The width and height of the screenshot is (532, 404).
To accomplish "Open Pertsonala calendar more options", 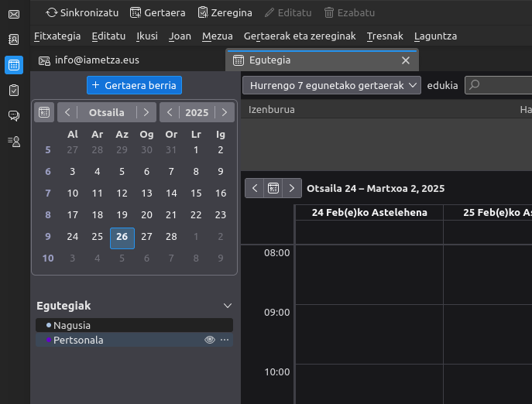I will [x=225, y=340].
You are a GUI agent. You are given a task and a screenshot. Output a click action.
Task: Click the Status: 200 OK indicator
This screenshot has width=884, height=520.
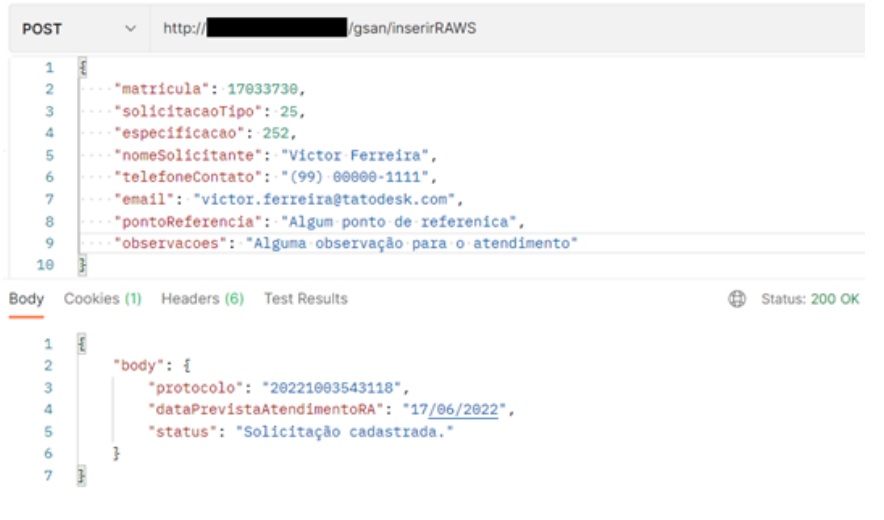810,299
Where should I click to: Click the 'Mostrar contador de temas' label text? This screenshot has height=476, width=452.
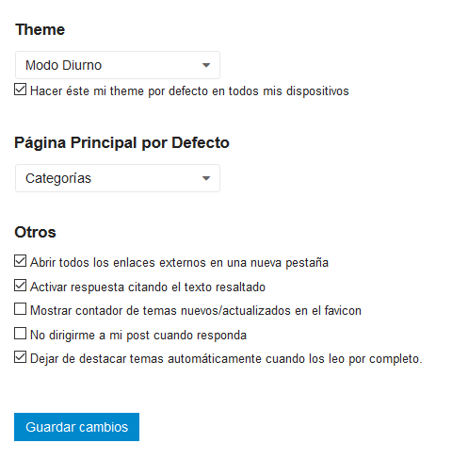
■ ■ ■ ■
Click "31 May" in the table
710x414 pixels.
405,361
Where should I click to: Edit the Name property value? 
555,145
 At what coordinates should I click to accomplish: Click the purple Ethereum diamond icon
■ ■ ■ ■
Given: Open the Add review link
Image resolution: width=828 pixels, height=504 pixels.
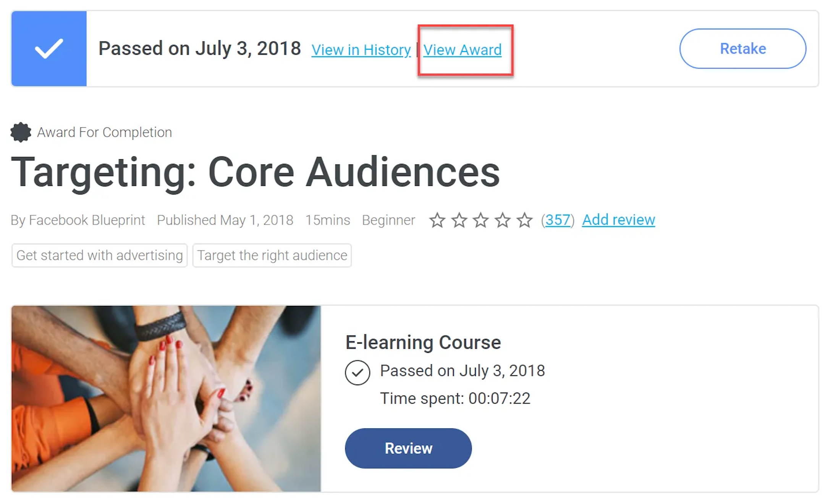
■ ■ ■ ■
● YOUR OBJECTIVE:
Look above for the line with "You are a GUI" and the line with "Where should I click to: Click"; set down those two lines and all lines between them exactly, without pictures and without anything else.

● EXPECTED ANSWER:
You are a GUI agent. You are given a task and a screenshot. Output a click action.
Task: Click the Status: 200 OK indicator
This screenshot has width=884, height=520.
810,299
Where should I click to: Click the 'Mostrar contador de temas' label text? This screenshot has height=476, width=452.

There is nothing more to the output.